Our system works by having each client assign itself an ID and update a document on Firestore every half second. The backend server checks which clients are connected by seeing how many client documents have been updated in the last second. Then it randomly picks one to be the “Leader”. This is the client that will be updating the canvas state on Firestore. If the client disconnects, it will stop updating its document on Firestore. The server checks for stale client documents every quarter-second and will delete them. If a client document being deleted is marked as the leader, then a new leader will be randomly selected from the remaining connected clients. Since Firestore allows us to listen to updates of certain documents in real-time, the clients will be notified whenever a new leader has been selected. Finally, the new leader will start updating the canvas state on Firestore. This whole cycle continues until all clients are disconnected, at which point the server will reset the canvas state (erase everything) on Firestore.

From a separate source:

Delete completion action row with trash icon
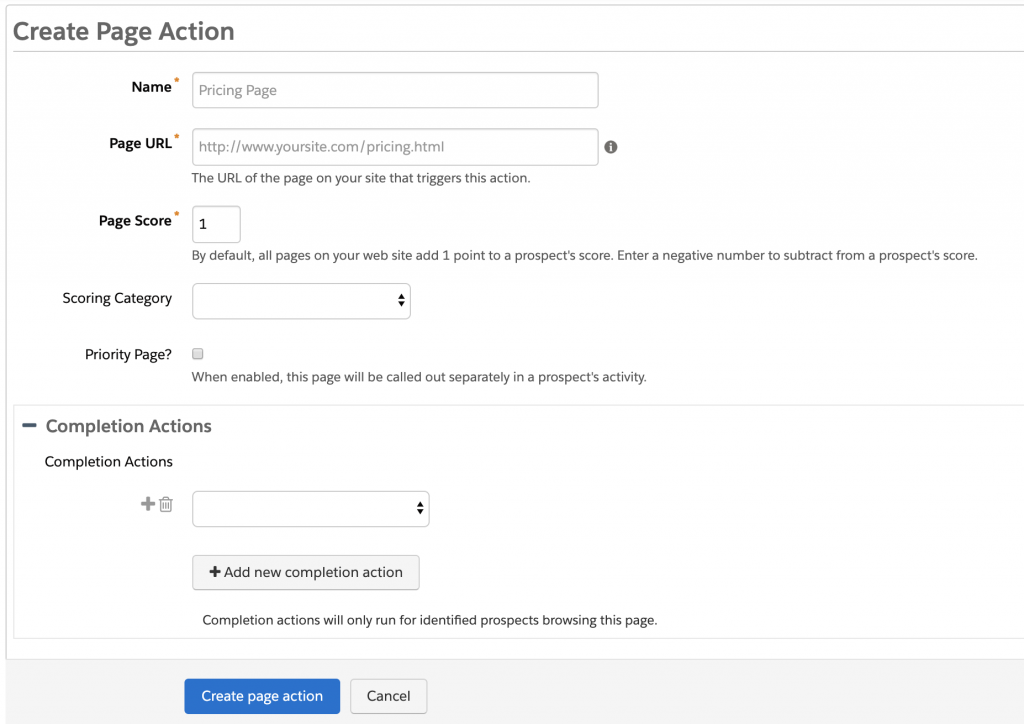 click(166, 505)
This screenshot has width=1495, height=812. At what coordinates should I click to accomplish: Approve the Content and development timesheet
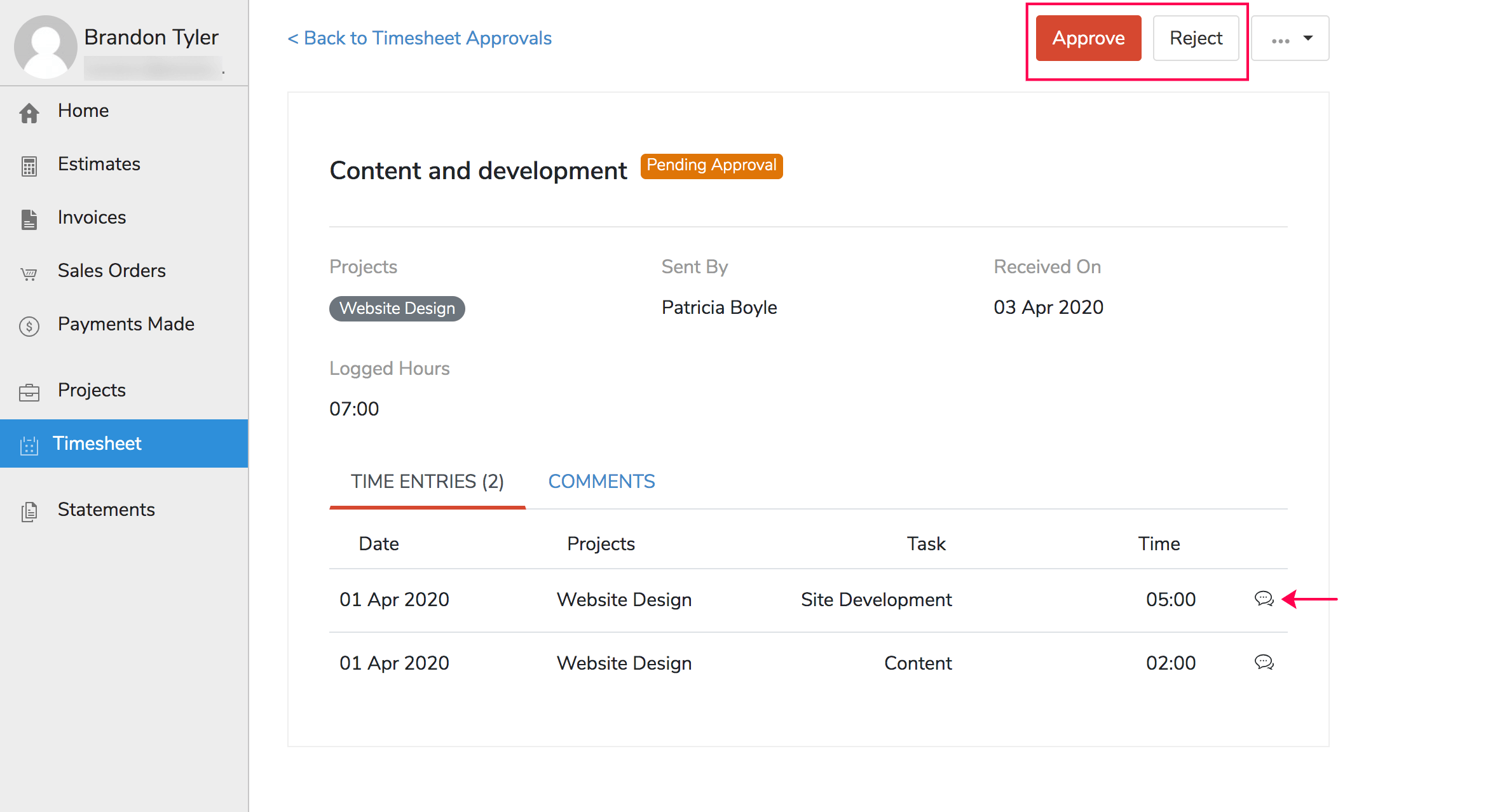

This video showcases our consensus protocol in action: link

Accomplishments that we're proud of

During the hackathon, our focus was on the technical development of a custom hand gesture recognition model. We tackled the intricate task of data annotation, ensuring our model had a solid foundation for learning. Our iterative approach to refining the model's architecture, tweaking layers, and neurons, was both a huge challenge as we had never implemented our own models before. We also devoted considerable effort to feature engineering, leveraging keypoints to enhance the model's interpretive accuracy. The balance between precision and recall was a persistent theme, guiding our optimization strategies as we pursued an effective and efficient algorithm. All of us can now say we have worked on a pretty cool Computer Vision project which is cool

What we learned

This project was the first time any of us used the HTML canvas, so we learned a lot about its API and its various quirks. One specific quirk we discovered was sizing the canvas across devices. We needed to maintain a constant aspect ratio so that the camera hand coordinates could scale properly to the window sizes of different devices. The Canvas API was a little finicky regarding this so we had to play around with different CSS properties to finally get a consistent user interface across devices. What's next for the Canvas? We would like to expand our current functionality with the ability to change brush sizes, colors, and shapes. Deployment, persistence, dynamic displays.

What's next?

Firstly, we aim to bring more tools into Canvas. After fine-tuning our model with new gestures, we are ready to expand the current functionality of Consensus Canvas.